1. When people assume that a “social introvert” is an oxymoron. Because, y’know, the only type of introvert that exists is the one that is antisocial and gets crippling anxiety around people. Only extraverts are social. I mean, duh.
2. Trying to explain that you can find people both absolutely intriguing and completely exhausting at the exact same time.
3. The realization that social gatherings will forever be your Taco Bell chalupa. You seek it out, you enjoy it in the moment, but you know you will pay for it later. Save time in your schedule for recovery.
4. When the people around you don’t understand recovery days. Because, again, you’re obviously not a real introvert if you like being around people, so why the sudden need to be alone?
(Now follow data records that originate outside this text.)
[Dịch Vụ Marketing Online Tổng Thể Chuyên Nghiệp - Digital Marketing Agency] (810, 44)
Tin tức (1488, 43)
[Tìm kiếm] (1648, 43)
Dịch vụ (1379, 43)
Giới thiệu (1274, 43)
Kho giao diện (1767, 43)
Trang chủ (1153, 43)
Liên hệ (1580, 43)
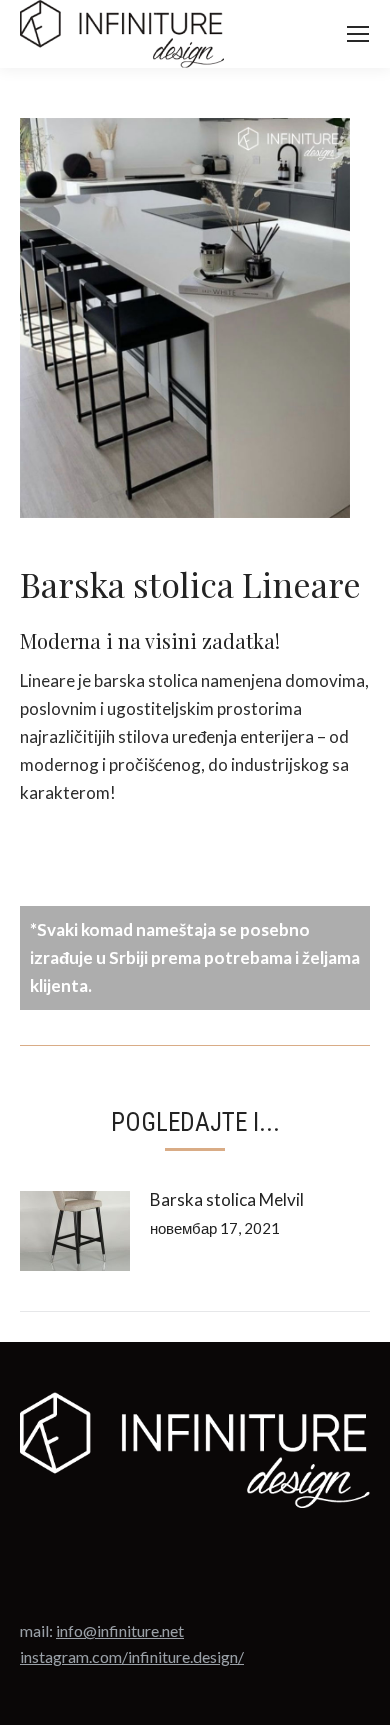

5. When friends label your alone time as “antisocial time”. They wouldn’t label going to the gas station “anti-driving time”, so why assume that for your own refueling?
6. Wanting to engage in conversation at a party, but being completely inept at small talk. Don’t these people know it takes energy to be here? I don’t want to waste it talking about the weather. How do I go from radio silence to heartfelt conversations without all the pleasantries in between?
7. The fact that no one gets that being outgoing comes as a direct result of being an introvert. It blows other people’s minds that it actually takes less energy to say whatever is on your mind than it does to chitchat.
8. Realizing that you’ve wasted all your energy attempting small talk and now you couldn’t enjoy a proper conversation if it came gift-wrapped with a bow and a card.
9. That moment at a party when you’ve run out of social. You’ve gone from happy and smiling and singing along to the music to quietly standing off by the sidelines – and now people wonder what’s wrong.
10. When no one around you gets “running out of social”. No, it doesn’t mean I’m tired, or grumpy, or drunk. It means the specific type of energy I use to talk to you dingbats is on empty and that part of me is temporarily powered down.
11. Wanting to find some alone time after running out of social — knowing full well that time by yourself would help you refill — but knowing that there’s really no opportunity to do that. And people tend to look at you funny if you lock yourself in the bathroom.
12. The fact that, sometimes, you just want to observe, but that it doesn’t mean you suddenly became shy. Your social abilities could be running on all cylinders, but sometimes it’s fun to just watch the rest of the world operate.
13. When you explain how a social introvert operates, only to be met with the Clerks quote. Oh, I hate people, but love gatherings? Isn’t it ironic? No — it’s inaccurate.
14. The attitude that social introverts are just “extraverts trying to seem deep.”
15. The fact that you forever find yourself explaining that introversion and extraversion essentially boils down to where you get your energy from and what takes energy for you to do — only to be met with, “…but you’re not shy.”